On Sun, Nov 09, 2014 at 11:56:50PM +0100, Beniamino Galvani wrote:
> On Sun, Nov 09, 2014 at 10:17:12AM +0000, Mark Brown wrote:

> > This will busy wait for up to a second, that seems like a long time to
> > busy wait.  We also appear to be using this for the entire duration of
> > the transfer which could be a fairly long time even during normal
> > operation if doing a large transfer such as a firmware download, or if
> > the bus speed is low.

> Yes, probably the timeout value is too long since the maximum length
> of a basic transfer is 64 bytes. Can you suggest a reasonable value?

10ms?  It depends somewhat 

> > > +	while (done < xfer->len && !ret) {
> > > +		len = min_t(int, xfer->len - done, SPIFC_BUFFER_SIZE);
> > > +		ret = meson_spifc_txrx(spifc, xfer, done, len,
> > > +				       last_xfer, done + len >= xfer->len);
> > > +		done += len;
> > > +	}

> > I noticed that the handling of /CS was done in the spifc_txrx() function
> > - will this do the right thing if the transfer needs to be split for the
> > buffer size?

> It should.
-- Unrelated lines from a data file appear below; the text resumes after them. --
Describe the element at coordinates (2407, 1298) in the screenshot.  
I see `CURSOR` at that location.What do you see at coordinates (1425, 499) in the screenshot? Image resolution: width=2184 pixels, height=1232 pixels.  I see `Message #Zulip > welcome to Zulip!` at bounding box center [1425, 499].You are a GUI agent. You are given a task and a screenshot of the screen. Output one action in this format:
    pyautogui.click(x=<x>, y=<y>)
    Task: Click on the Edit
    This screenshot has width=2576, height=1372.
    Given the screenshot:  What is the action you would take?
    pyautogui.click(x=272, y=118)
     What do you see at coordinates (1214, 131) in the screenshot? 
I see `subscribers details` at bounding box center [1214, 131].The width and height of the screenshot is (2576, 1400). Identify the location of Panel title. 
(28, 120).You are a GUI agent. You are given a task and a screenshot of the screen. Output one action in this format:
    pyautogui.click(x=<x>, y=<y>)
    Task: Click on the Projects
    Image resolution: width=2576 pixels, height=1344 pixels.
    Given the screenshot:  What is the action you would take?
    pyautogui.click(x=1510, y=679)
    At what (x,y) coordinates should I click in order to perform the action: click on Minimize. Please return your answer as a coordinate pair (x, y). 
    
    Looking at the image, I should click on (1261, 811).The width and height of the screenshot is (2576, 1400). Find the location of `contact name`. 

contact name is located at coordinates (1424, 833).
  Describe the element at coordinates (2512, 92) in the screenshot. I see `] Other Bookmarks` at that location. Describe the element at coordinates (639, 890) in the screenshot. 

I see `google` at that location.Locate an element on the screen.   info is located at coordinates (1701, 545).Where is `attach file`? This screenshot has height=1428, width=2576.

When the transfer gets split, CS is kept active for all the
> chunks and the value of CS after that depends on the value of
> cs_change.

Can you be more specific about how that works?  I'm just not seeing the
code that handles this.

> > > +	if (!ret && xfer->delay_usecs)
> > > +		udelay(xfer->delay_usecs);

> > The core will do this for you if you implement this as transfer_one().

> Please correct me if I'm wrong, but I think that transfer_one() can't
> be used in this case. The hardware doesn't support direct manipulation
> of CS and allows only to specify if CS must be kept active after the
> current transfer. So I need to know for each transfer if it's the last
> and this can be achieved only implementing transfer_one_message().

This is already in a function that's operating at the transfer_one()
level, the function is even called transfer_one() and besides it's
clearly not something specific to this hardware so should be factored
out into the core instead of open coded.